George Washington soon instructed enslaved workers at Mount Vernon to plant a couple of thousand cuttings from local grapes. His plan was to observe the crop, learn, and adapt — but life got in the way. In 1775, Washington stepped up to serve as the commander-in-chief of the Continental Army, a valiant act that ultimately doomed the soon-to-be first president's venture into winemaking.

Sometime after Washington returned to Mount Vernon following the war — a full eight years later — he expressed his frustration to a colleague, writing, "Had I remained at home, I should 'ere this, have perfected the experiment which was all I had in view." Ultimately, Washington gave the venture a few more attempts, importing cuttings from Madeira (they died en route) and experimenting with grapes gifted to him by the family of Philadelphia botanist John Bartram, who is often cited as the father of American botany, before calling it quits.

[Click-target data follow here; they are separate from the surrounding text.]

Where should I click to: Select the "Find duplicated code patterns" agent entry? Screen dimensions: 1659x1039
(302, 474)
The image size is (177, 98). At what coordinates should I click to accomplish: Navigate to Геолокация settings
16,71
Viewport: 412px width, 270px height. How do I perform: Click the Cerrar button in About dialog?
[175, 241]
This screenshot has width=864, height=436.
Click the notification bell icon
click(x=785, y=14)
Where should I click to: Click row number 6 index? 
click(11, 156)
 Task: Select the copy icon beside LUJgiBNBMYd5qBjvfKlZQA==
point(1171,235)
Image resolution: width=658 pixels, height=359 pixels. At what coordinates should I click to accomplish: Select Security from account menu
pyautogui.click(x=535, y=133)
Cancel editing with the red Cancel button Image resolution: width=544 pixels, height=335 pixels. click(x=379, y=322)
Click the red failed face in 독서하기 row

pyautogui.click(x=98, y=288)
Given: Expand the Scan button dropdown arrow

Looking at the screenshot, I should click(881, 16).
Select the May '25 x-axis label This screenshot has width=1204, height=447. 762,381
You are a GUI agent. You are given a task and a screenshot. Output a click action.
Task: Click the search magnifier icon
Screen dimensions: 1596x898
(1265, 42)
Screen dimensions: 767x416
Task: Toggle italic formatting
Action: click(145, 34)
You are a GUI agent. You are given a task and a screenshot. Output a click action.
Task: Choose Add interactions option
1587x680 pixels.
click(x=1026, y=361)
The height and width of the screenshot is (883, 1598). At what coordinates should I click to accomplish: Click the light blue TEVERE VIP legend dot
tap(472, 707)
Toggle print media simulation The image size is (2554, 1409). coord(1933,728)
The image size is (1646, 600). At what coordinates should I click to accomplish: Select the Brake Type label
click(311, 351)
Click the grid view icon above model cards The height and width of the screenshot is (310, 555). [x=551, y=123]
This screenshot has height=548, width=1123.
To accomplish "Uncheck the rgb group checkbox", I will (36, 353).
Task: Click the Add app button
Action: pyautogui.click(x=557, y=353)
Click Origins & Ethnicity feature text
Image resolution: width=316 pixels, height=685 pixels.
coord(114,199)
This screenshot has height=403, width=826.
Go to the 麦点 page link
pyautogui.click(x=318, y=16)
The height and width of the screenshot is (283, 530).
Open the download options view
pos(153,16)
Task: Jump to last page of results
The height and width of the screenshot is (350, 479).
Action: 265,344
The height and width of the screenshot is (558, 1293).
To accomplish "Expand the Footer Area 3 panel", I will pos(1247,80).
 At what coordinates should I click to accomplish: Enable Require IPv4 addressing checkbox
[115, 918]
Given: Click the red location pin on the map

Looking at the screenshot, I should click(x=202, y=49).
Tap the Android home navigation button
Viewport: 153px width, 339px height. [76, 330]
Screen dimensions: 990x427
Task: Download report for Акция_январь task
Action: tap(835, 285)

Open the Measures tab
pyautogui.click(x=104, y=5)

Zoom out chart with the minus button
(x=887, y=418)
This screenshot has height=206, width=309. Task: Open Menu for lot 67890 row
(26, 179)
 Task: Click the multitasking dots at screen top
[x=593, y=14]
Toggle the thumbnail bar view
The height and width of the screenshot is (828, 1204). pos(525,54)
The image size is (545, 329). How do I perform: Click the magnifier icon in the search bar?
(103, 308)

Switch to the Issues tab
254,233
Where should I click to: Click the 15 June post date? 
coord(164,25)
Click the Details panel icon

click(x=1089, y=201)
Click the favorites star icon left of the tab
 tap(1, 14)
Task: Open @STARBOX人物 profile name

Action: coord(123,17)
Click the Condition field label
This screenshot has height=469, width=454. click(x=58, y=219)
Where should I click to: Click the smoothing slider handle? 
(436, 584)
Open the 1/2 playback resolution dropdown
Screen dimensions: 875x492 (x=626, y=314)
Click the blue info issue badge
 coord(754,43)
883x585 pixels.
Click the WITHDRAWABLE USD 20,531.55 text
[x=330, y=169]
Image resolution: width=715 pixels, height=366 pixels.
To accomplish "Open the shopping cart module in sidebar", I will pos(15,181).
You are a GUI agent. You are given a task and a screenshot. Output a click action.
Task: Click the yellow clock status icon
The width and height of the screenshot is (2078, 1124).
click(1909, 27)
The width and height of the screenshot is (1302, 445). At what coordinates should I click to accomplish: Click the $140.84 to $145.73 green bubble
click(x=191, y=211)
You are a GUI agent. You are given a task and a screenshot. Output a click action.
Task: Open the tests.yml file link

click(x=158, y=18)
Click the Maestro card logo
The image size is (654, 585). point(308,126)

That's not to say Washington was an inept farmer, however. The first president of the United States is remembered for coming up with forward-thinking solutions for improving and sustaining soil quality. He was also a successful wheat farmer and once owned and operated one of the largest distilleries in the United States. We can only guess that given enough time and resources Washington would have figured out what makes Virginia such a unique wine-growing region. Today, the state of Virginia is home to more than 300 wineries.